Oct. 8 2014
Royal Purple Editorial Staff Opinion
You are sitting in class taking notes when suddenly you hear a thumping. Looking up you realize the noise is coming from the student next to you. As the student’s gaze is fixed, movements rigid, what can you do?
In that moment of life or death, do you have the skills to save your peer? Would the professor be able to save them? Would anyone in the entire academic building be able to assist?
Knowledge of CPR is more important than most realize. Seventy percent of the population would be helpless in a cardiac emergency, according to American Heart Association’s information.
Not enough people are trained to help someone who has stopped breathing. The majority of people shrug off the skill, thinking any help a person might need will come from trained professionals. There’s no need to use CPR if someone else will do it.
If that mindset rests in every individual, though, problems will arise. Everyone will be under the impression that someone else will handle the situation. If everyone thinks this, who is going to help?
A person may be dying, and if no one is willing to save the individual — if everyone is standing around just waiting on someone else to do it — a life could be unnecessarily lost.
This is the precise reason why there’s no excuse not to be trained in CPR.
A common thought humans share is that certain situations “won’t happen to me.” News of terrible accidents may flash across the television screen, but no matter how random they are and how ordinary the people dealing with the accidents may have been, people will always think it won’t happen to them.
By nature, we like to avoid scenarios that make us uncomfortable — convince ourselves that we’ll never be put into an unwanted situation like that.
Unfortunately, that’s not the case.
The reason CPR training is so important is because life is unpredictable. It’s foolish to think a situation where someone’s life is on the line will never arise in the most public places.
Someone could have a heart attack at any time.
Someone could choke at any time.
The time and place where it occurs doesn’t matter. What matters is who is willing and has the capability to help.
This problem hits especially close to home when considering that 88% of incidents happen in the household. The life on the line could very easily be a loved one.
If saving a stranger’s life isn’t convincing enough, then saving the life of family should be.
That being said, everyone should at least have some knowledge of how to perform CPR.
While the most common excuse is that someone else trained in CPR will be around to help, another excuse is that people don’t know where to take these classes. It’s one thing to intend on taking a class, but another thing to actually go through with a class.
If someone can’t find a means of learning within the first few minutes of searching, they usually won’t go too far out of their way to continue looking.
UW-Whitewater offers CPR classes on campus — a convenience especially for students who have no means of transportation but wish to be educated.
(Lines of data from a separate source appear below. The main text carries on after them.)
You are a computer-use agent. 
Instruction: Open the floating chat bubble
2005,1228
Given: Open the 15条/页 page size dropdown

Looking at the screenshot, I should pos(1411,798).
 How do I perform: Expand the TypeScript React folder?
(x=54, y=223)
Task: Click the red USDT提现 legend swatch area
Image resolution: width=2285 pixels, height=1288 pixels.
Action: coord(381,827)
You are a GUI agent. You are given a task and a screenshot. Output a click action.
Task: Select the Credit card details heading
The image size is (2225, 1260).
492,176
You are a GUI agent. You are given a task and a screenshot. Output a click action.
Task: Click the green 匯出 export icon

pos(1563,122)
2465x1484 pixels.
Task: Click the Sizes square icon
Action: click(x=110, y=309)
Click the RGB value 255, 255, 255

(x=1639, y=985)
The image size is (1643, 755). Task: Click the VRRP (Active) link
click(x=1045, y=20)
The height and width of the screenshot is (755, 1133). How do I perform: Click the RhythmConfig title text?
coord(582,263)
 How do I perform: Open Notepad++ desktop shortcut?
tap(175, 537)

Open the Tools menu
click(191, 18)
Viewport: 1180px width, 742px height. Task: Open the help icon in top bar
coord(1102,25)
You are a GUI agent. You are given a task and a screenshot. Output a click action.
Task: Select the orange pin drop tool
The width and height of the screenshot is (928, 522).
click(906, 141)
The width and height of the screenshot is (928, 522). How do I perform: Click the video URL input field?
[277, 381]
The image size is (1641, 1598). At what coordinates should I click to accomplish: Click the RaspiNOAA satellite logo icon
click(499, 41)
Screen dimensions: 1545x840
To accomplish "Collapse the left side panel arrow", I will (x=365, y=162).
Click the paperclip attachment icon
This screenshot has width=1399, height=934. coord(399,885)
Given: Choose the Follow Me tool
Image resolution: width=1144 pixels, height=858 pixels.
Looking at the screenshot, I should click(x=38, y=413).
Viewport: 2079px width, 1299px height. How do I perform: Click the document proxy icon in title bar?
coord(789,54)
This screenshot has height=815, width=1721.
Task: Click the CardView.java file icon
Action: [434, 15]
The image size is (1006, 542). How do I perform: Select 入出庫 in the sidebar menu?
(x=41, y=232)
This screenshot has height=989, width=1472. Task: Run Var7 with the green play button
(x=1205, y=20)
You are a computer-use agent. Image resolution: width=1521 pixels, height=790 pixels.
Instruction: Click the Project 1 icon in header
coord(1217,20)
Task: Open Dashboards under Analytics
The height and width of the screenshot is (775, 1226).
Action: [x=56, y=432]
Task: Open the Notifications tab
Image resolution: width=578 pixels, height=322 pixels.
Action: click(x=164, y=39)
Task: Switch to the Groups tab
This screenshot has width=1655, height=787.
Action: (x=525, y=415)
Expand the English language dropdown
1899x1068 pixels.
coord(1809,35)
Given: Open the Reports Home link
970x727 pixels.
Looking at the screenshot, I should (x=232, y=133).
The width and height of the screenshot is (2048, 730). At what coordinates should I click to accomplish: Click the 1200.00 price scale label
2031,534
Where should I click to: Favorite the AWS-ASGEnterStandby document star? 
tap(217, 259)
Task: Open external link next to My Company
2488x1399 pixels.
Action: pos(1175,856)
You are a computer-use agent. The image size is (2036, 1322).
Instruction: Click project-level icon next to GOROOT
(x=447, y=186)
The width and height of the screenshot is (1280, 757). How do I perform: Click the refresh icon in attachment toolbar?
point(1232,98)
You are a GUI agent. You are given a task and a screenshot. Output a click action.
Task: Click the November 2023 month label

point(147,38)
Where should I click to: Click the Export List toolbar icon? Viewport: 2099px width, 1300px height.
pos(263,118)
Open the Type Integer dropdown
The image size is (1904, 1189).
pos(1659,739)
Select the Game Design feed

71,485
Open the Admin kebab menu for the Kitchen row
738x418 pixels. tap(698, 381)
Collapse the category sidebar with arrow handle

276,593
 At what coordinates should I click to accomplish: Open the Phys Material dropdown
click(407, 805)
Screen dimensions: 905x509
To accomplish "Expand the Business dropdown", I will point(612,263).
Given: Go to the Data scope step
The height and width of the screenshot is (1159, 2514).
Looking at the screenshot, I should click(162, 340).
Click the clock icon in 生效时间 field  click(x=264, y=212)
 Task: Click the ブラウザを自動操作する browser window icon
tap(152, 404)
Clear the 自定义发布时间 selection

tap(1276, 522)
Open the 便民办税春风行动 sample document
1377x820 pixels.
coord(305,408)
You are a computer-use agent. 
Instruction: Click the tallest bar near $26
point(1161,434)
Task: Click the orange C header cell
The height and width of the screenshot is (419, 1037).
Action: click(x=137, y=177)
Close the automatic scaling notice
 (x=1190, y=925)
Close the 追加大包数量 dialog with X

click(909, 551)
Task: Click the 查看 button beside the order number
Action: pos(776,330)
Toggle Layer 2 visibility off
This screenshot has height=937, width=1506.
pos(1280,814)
The course takes approximately four hours, and a minimum of four people is needed for the training session to take place. Forms are available under “University Police and Security” on UW-W’s website. Both faculty and students can sign up.
With these courses so readily available, there’s no excuse for students and staff to avoid training that could potentially save someone’s life — whether that be a stranger or a friend.
A life is a life no matter how you look at it. If everyone stands around idly waiting for someone else to be the hero, no one is going to.